Problem requirements
Copy out verbatim the stretch of the listing from its first line through the line containing "will click(30, 15).", with both ends included.

-- Listed entries start --

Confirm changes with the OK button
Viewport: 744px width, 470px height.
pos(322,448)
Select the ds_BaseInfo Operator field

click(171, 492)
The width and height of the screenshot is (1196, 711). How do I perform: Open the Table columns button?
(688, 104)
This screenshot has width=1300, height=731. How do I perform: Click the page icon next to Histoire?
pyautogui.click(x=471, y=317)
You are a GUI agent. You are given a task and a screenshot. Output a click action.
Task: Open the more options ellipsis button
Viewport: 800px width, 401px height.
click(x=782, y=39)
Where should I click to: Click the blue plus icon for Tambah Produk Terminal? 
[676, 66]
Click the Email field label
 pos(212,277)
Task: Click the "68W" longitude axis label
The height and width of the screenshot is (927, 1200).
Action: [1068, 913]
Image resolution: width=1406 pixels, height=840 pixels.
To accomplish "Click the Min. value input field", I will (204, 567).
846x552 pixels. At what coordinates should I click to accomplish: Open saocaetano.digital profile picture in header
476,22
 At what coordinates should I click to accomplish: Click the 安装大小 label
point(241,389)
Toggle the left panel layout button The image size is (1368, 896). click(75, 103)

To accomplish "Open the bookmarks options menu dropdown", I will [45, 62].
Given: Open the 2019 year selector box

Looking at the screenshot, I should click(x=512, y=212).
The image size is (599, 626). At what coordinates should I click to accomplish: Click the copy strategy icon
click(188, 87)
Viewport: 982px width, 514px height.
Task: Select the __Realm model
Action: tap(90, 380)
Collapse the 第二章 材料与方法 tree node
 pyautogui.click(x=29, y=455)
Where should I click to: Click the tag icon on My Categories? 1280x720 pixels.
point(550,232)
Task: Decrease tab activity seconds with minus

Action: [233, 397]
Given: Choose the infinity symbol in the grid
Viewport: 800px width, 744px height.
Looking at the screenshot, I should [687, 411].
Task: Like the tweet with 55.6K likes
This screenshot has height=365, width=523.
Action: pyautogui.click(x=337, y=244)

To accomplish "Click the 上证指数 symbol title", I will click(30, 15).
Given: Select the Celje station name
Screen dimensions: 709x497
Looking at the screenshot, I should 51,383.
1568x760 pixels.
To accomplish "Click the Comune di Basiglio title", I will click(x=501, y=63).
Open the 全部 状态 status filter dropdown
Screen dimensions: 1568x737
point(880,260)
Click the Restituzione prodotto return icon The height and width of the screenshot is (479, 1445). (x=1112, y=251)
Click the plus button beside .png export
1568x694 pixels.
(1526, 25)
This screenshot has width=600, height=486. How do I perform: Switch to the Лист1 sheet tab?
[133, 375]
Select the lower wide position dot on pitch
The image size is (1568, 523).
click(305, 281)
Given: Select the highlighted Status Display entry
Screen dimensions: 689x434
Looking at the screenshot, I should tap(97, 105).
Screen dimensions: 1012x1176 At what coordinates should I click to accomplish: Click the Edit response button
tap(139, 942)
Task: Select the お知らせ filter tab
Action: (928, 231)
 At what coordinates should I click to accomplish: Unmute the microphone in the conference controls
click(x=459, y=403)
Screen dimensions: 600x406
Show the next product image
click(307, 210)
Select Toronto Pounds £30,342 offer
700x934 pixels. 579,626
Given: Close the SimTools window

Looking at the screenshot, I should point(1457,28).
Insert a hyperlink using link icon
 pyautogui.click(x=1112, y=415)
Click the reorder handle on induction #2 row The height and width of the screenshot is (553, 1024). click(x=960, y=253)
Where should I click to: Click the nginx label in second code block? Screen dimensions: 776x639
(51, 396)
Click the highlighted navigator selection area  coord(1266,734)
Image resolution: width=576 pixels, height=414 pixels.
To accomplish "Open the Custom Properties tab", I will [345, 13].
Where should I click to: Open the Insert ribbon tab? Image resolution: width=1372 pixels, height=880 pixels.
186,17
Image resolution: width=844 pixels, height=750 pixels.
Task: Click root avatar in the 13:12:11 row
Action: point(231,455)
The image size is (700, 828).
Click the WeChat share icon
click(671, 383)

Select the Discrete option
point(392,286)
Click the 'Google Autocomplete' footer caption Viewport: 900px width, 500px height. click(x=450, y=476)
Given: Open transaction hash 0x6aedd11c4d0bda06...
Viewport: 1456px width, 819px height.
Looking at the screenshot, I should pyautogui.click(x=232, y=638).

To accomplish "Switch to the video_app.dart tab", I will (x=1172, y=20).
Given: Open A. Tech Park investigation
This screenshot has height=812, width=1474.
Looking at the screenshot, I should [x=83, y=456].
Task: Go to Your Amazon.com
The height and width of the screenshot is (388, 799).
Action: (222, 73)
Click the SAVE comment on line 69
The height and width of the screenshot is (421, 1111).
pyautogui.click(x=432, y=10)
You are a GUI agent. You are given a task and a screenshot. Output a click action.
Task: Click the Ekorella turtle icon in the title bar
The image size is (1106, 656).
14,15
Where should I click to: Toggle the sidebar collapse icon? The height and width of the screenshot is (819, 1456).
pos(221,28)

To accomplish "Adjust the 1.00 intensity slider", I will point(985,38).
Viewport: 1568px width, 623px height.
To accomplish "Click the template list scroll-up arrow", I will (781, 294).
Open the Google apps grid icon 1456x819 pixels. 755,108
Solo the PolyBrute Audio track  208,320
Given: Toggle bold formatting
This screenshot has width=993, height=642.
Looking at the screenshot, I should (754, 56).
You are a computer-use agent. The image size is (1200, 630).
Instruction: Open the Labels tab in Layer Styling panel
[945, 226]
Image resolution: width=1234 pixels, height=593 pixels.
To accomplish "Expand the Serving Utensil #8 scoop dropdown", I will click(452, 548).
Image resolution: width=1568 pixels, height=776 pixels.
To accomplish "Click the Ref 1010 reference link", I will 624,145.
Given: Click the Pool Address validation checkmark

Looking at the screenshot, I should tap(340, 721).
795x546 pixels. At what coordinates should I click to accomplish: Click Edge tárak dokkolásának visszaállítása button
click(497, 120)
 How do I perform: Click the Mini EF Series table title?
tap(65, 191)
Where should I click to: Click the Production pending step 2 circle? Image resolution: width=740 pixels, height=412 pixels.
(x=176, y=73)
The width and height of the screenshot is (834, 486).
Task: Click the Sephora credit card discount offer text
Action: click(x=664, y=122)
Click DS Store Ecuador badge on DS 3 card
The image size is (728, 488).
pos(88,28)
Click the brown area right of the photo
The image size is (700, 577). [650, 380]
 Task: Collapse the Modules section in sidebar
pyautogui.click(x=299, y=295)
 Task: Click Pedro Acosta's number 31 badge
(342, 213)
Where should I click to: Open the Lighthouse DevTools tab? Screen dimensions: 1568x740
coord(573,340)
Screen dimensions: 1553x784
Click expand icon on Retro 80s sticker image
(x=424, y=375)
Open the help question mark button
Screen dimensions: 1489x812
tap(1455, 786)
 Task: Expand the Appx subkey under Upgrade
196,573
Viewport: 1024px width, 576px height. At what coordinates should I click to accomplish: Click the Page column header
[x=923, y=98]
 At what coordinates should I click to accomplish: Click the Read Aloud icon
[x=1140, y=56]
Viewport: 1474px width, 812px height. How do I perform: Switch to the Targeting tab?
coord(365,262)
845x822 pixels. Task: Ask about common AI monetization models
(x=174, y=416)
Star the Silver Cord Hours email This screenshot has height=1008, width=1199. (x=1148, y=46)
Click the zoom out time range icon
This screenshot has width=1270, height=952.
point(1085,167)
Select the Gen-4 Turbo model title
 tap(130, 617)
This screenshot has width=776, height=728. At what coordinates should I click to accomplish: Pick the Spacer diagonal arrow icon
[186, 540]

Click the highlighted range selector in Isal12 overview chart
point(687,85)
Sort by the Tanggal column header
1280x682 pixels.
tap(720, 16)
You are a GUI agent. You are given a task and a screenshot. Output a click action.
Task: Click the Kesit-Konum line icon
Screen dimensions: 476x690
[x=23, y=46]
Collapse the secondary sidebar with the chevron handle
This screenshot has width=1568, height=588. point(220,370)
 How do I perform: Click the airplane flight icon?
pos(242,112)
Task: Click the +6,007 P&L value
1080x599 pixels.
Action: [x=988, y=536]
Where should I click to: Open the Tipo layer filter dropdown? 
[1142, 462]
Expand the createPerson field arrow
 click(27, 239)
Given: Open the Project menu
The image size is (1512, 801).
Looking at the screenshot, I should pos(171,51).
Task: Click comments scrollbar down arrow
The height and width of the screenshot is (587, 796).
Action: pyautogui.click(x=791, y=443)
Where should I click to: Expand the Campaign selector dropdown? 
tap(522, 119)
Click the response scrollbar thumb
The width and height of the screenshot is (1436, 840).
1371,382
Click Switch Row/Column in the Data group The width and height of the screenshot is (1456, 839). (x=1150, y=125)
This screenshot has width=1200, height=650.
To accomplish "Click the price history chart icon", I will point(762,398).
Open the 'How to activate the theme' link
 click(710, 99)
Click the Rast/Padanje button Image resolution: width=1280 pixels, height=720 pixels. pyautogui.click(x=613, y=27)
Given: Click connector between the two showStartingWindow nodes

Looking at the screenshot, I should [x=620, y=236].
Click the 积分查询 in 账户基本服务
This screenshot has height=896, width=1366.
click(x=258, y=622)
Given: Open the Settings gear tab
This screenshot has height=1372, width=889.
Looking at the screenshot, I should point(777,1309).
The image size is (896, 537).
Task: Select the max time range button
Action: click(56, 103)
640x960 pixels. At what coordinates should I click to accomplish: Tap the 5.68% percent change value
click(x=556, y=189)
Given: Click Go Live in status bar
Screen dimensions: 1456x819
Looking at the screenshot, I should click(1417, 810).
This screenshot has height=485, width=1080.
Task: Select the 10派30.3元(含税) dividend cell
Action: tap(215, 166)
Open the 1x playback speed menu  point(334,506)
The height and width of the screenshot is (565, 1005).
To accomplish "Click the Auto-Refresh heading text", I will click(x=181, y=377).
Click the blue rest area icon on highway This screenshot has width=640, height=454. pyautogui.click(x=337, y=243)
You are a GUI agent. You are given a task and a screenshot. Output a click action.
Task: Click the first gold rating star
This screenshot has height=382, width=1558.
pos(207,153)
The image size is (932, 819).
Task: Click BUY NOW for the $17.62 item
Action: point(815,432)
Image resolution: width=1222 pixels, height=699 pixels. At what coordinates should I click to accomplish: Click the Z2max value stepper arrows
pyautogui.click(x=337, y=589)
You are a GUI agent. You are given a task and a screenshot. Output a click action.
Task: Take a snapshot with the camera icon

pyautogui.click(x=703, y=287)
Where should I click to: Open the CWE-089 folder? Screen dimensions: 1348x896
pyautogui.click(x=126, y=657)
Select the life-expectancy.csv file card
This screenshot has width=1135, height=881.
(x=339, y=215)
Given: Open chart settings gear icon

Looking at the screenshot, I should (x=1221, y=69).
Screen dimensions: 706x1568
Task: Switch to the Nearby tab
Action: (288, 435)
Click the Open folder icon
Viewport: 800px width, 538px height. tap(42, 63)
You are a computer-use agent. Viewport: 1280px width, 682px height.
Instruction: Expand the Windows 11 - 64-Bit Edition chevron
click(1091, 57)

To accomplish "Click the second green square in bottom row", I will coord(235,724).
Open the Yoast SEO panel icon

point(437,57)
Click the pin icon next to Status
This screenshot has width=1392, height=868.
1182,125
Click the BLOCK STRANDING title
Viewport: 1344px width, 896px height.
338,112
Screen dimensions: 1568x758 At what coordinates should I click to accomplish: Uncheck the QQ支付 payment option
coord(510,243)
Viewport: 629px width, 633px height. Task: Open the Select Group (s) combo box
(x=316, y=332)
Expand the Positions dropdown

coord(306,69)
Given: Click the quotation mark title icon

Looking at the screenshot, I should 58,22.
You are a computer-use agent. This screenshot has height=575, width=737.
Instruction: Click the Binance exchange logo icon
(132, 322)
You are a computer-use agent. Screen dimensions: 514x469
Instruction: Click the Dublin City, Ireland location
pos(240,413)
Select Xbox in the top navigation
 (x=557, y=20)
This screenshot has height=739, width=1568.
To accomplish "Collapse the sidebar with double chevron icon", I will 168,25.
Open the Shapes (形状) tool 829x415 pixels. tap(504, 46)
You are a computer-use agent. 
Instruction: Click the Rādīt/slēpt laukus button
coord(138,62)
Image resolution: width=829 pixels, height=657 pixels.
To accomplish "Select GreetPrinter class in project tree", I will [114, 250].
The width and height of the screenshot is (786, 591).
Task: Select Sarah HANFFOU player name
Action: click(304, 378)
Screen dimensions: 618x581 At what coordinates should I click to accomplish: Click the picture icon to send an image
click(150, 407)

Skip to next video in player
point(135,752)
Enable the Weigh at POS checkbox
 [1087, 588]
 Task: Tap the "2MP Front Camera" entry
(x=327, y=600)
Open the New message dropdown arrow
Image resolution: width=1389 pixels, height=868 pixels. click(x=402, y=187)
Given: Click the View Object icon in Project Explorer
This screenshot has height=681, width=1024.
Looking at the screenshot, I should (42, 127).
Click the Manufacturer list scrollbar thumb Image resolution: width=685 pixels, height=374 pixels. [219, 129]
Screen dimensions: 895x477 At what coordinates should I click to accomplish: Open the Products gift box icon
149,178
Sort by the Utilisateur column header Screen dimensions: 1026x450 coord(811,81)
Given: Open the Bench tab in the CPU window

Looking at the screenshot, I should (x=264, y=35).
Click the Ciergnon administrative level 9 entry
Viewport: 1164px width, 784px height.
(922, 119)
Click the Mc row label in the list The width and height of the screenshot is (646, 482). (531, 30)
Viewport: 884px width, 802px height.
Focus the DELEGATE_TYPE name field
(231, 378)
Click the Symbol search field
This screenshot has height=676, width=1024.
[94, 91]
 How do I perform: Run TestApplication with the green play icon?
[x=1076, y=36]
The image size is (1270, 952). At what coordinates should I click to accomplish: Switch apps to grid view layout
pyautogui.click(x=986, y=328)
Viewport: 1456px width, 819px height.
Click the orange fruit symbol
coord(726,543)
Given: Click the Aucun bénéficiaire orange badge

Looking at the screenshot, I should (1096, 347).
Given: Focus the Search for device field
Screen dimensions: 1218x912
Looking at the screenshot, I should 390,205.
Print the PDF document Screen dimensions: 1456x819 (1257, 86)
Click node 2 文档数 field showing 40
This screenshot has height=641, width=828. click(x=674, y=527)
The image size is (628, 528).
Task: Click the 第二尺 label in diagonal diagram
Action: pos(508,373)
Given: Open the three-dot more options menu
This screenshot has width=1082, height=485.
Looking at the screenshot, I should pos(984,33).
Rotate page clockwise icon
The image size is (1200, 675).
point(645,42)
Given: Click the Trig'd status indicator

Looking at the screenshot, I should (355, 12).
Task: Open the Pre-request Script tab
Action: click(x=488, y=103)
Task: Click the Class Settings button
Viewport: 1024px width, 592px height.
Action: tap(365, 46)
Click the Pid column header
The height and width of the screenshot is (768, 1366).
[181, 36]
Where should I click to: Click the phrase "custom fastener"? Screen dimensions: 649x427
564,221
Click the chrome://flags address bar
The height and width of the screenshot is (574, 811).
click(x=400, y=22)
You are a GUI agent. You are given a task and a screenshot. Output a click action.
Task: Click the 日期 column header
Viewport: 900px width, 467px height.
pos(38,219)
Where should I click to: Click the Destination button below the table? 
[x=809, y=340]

-- Listed entries end --

Reply to the task
Confirm changes with the OK button
Viewport: 744px width, 470px height.
pos(322,448)
Select the ds_BaseInfo Operator field

click(171, 492)
The width and height of the screenshot is (1196, 711). How do I perform: Open the Table columns button?
(688, 104)
This screenshot has width=1300, height=731. How do I perform: Click the page icon next to Histoire?
pyautogui.click(x=471, y=317)
You are a GUI agent. You are given a task and a screenshot. Output a click action.
Task: Open the more options ellipsis button
Viewport: 800px width, 401px height.
click(x=782, y=39)
Where should I click to: Click the blue plus icon for Tambah Produk Terminal? 
[676, 66]
Click the Email field label
 pos(212,277)
Task: Click the "68W" longitude axis label
The height and width of the screenshot is (927, 1200).
Action: [1068, 913]
Image resolution: width=1406 pixels, height=840 pixels.
To accomplish "Click the Min. value input field", I will (204, 567).
846x552 pixels. At what coordinates should I click to accomplish: Open saocaetano.digital profile picture in header
476,22
 At what coordinates should I click to accomplish: Click the 安装大小 label
point(241,389)
Toggle the left panel layout button The image size is (1368, 896). click(75, 103)

To accomplish "Open the bookmarks options menu dropdown", I will [45, 62].
Given: Open the 2019 year selector box

Looking at the screenshot, I should click(x=512, y=212).
The image size is (599, 626). At what coordinates should I click to accomplish: Click the copy strategy icon
click(188, 87)
Viewport: 982px width, 514px height.
Task: Select the __Realm model
Action: tap(90, 380)
Collapse the 第二章 材料与方法 tree node
 pyautogui.click(x=29, y=455)
Where should I click to: Click the tag icon on My Categories? 1280x720 pixels.
point(550,232)
Task: Decrease tab activity seconds with minus

Action: [233, 397]
Given: Choose the infinity symbol in the grid
Viewport: 800px width, 744px height.
Looking at the screenshot, I should [687, 411].
Task: Like the tweet with 55.6K likes
This screenshot has height=365, width=523.
Action: pyautogui.click(x=337, y=244)

To accomplish "Click the 上证指数 symbol title", I will click(30, 15).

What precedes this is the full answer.